Cultura e família pelos olhos de Wayne Wang

17.10.2008, às 12H00.
Atualizada em 20.11.2016, ÀS 21H00

Uma pesquisa rápida e superficial sobre Wayne Wang pode fazer a maioria torcer o nariz imediatamente, já que em 2003 ele cometeu o bobo Encontro de Amor. Mas o diretor chinês merece um olhar muito mais interessado, que vá além da comédia romântica que enterrou sua carreira mainstream.

mil anos de orações

mil anos de orações

Wang, afinal, é um ótimo diretor de atores e seu crédito é altíssimo, já que são dele os dois ótimos filmes-de-cigarro Cortina de Fumaça e Sem Fôlego (ambos de 1995) e o aclamado O Clube da Felicidade e da Sorte (The Joy Luck Club, 1993). Esse último, aliás, divide alguns temas com seu novo filme, Mil Anos de Orações (A Thousand Years Of Good Prayers, 2007).

O novo trabalho é também o mais sensível e maduro da Wang. De cara, a primeira cena já nos prepara para tanto: nela vemos malas caindo, uma a uma, na esteira rolante de um aeroporto nos Estados Unidos. Qualquer pessoa que já tenha viajado alguma vez na vida sabe a importância desse momento - é seu primeiro contato com uma nova cultura e pode ser ótimo (sua mala chega) ou um verdadeiro pesadelo (a bagagem extraviou). Por sorte, a mala do Sr. Chi (Henry O) está ali e, com a ajuda da filha (Faye Yu) que ele não via há vários anos, ele pode entrar tranquilo nos Estados Unidos, vindo da China. "Vim para ver o país em que você vive feliz", explica.

Imediatamente, porém, nota-se certo desconforto entre pai e filha. A tensão é desenvolvida nos silêncios do jantar, na maneira como ela levanta-se correndo da mesa para atender ao telefone, na ligação que ela não faz para avisar que chegará mais tarde... E cabe ao velhinho, engenheiro de foguetes aposentado, ex-membro do partido comunista, passar o tempo como pode, lutando com o aparelho de CD, vasculhando as gavetas, cozinhando, passeando no parque. É no espaço verde, aliás, onde ele conhece uma senhora iraquiana. Ele mal fala inglês, ela quase que só fala farsi, mas a comunicação é imediata e profunda. Dessas conversas ele tira coragem para discutir sua relação com a filha... e entender as razões da infelicidade dela.

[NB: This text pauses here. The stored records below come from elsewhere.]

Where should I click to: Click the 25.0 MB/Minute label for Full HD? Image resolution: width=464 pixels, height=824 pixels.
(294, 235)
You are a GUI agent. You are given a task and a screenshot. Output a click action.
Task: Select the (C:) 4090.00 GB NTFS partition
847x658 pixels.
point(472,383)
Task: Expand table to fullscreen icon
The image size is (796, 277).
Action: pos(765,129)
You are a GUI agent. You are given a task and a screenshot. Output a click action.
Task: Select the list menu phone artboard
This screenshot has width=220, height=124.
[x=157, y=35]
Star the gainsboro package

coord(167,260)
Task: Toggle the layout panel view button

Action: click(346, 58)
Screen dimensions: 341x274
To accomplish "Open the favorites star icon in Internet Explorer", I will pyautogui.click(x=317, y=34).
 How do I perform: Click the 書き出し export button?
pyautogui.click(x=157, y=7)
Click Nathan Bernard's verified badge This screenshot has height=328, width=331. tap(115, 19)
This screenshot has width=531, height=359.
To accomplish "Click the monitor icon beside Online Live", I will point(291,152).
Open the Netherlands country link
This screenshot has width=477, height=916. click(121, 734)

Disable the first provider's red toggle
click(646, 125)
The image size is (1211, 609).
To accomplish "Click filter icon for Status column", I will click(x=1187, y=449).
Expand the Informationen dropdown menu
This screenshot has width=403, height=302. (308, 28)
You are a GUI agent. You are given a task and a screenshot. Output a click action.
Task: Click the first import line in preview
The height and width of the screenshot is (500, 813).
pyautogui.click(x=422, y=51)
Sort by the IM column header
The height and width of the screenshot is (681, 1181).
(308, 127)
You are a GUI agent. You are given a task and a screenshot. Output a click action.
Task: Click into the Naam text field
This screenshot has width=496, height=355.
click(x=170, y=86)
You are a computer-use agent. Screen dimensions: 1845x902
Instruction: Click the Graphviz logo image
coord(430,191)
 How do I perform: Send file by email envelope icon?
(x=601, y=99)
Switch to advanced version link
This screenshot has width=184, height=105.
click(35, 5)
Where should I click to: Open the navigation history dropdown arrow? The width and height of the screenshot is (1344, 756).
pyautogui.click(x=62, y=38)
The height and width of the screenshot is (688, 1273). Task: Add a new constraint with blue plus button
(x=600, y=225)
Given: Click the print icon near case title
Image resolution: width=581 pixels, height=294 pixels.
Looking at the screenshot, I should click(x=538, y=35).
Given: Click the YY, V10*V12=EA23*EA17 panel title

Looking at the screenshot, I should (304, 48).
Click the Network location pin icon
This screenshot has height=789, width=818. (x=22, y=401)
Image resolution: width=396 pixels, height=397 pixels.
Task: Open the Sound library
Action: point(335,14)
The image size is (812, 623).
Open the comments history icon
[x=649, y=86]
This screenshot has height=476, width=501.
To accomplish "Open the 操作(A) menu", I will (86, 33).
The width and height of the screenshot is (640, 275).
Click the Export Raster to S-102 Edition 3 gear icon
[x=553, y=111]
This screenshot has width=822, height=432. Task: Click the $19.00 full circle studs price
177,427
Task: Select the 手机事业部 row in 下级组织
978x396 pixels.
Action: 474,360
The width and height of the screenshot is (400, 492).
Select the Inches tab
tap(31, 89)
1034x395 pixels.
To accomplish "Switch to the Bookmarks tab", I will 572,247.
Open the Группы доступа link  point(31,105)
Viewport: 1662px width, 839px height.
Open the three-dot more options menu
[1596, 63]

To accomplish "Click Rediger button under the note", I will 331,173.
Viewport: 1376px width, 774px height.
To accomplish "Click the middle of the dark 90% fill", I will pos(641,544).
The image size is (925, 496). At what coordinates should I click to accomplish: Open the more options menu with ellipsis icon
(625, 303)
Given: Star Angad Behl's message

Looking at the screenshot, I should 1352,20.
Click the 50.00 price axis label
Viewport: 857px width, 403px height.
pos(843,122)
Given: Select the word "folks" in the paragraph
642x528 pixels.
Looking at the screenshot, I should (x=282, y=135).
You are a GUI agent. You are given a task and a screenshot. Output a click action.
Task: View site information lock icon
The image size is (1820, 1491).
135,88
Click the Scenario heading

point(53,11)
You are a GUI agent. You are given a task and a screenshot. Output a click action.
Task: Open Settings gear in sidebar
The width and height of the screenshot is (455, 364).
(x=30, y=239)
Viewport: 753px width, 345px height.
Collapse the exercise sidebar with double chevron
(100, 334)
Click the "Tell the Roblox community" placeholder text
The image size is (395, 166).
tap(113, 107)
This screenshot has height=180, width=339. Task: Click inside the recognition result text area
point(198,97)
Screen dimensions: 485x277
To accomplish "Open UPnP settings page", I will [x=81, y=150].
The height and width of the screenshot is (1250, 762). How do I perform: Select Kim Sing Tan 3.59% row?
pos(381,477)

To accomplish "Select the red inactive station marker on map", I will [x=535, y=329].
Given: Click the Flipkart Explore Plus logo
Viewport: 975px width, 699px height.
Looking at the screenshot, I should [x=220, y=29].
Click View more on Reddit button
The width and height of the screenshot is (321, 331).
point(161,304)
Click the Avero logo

A belíssima fotografia de Patrick Lindenmaier cuida para que cada momento tenha atrativos suficientes para manter a atenção - seja na meia-luz da sala da filha ou no bem iluminado parque. E a tensão familiar é tão bem construída que, aos poucos, naturalmente, vamos entendendo as raízes do problema e dividindo as angústias de pai e filha - buscando, como eles, a difícil reaproximação.

Wang, adaptando o romance de Li Yiyun, realiza assim um drama meticuloso, introspectivo, com ritmo lento mas cuidadoso, sem perder o interesse em momento algum. As diferenças (e semelhanças) entre China e Estados Unidos são exploradas com sutileza emocionante. Do fato do Sr. Chi atravessar o globo carregando sua wok para cozinhar, à insistência da filha em soltar frases em inglês durante as discussões ("quando se fala outra língua se é outra pessoa, é mais fácil expressar seus sentimentos"), à busca do frágil senhor por um lugar no mundo, ao hilário paralelo entre as profecias de Joseph Smith e os escritos de Marx e Engels... Mil Anos de Orações é um filme terno, modesto e inesquecível.